═══ Material for this exercise ═══

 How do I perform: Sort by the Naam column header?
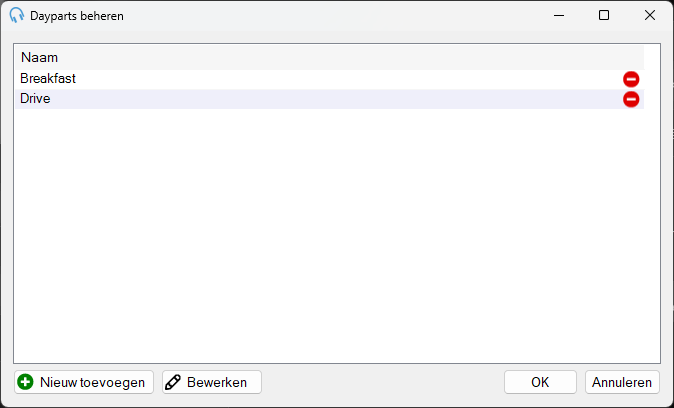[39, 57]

═══
═══ Material for this exercise ═══

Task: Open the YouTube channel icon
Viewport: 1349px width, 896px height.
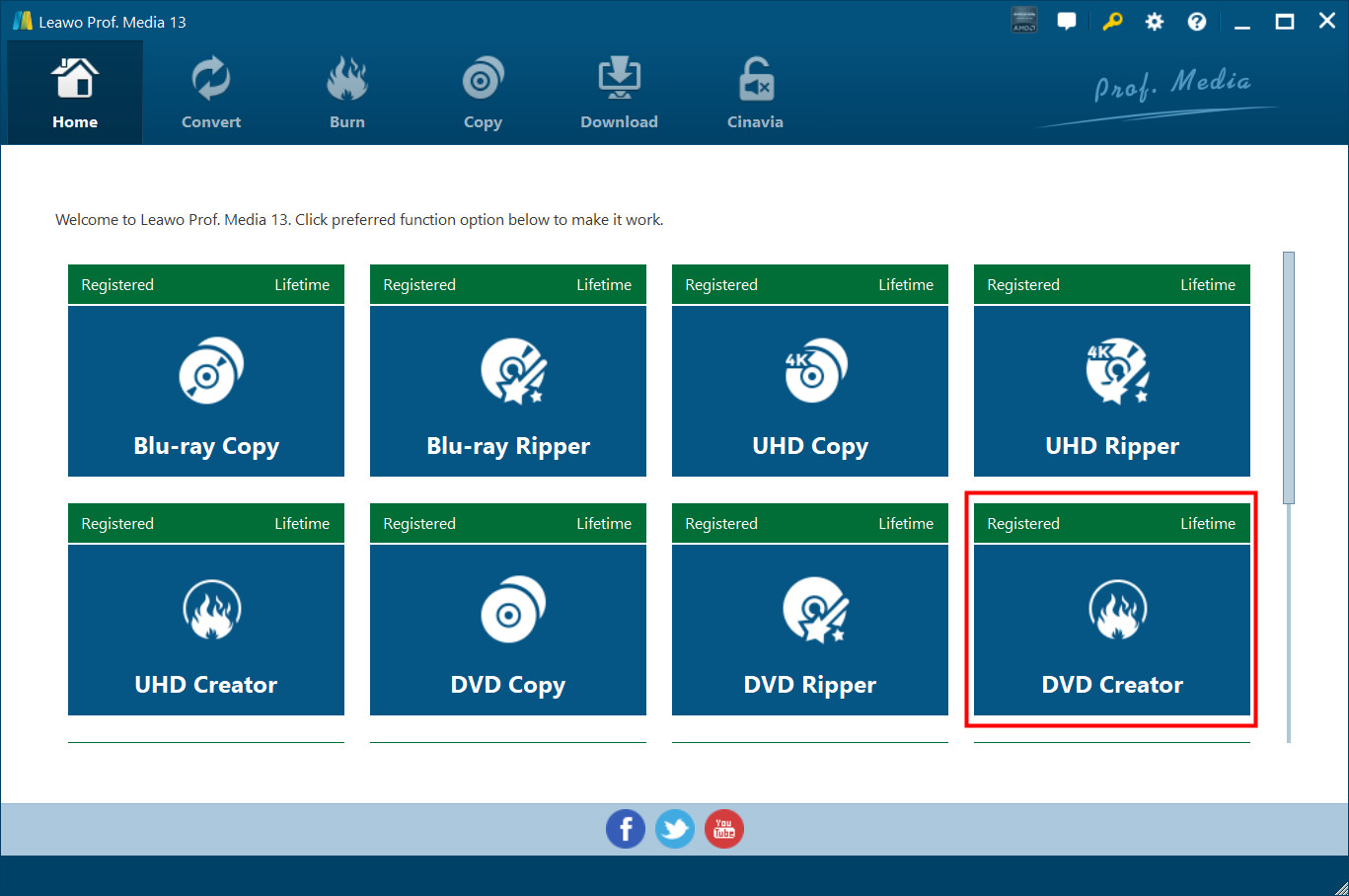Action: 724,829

═══

_Job_:
Copy the lines from the one containing "Task: Open the YouTube channel icon" up to and including the one containing "Action: 724,829", keeping each entry's request text, and shift every coordinate in the answers by -39. Leave the pictures out of your output.

_Response to this exercise_:
Task: Open the YouTube channel icon
Viewport: 1349px width, 896px height.
Action: 685,790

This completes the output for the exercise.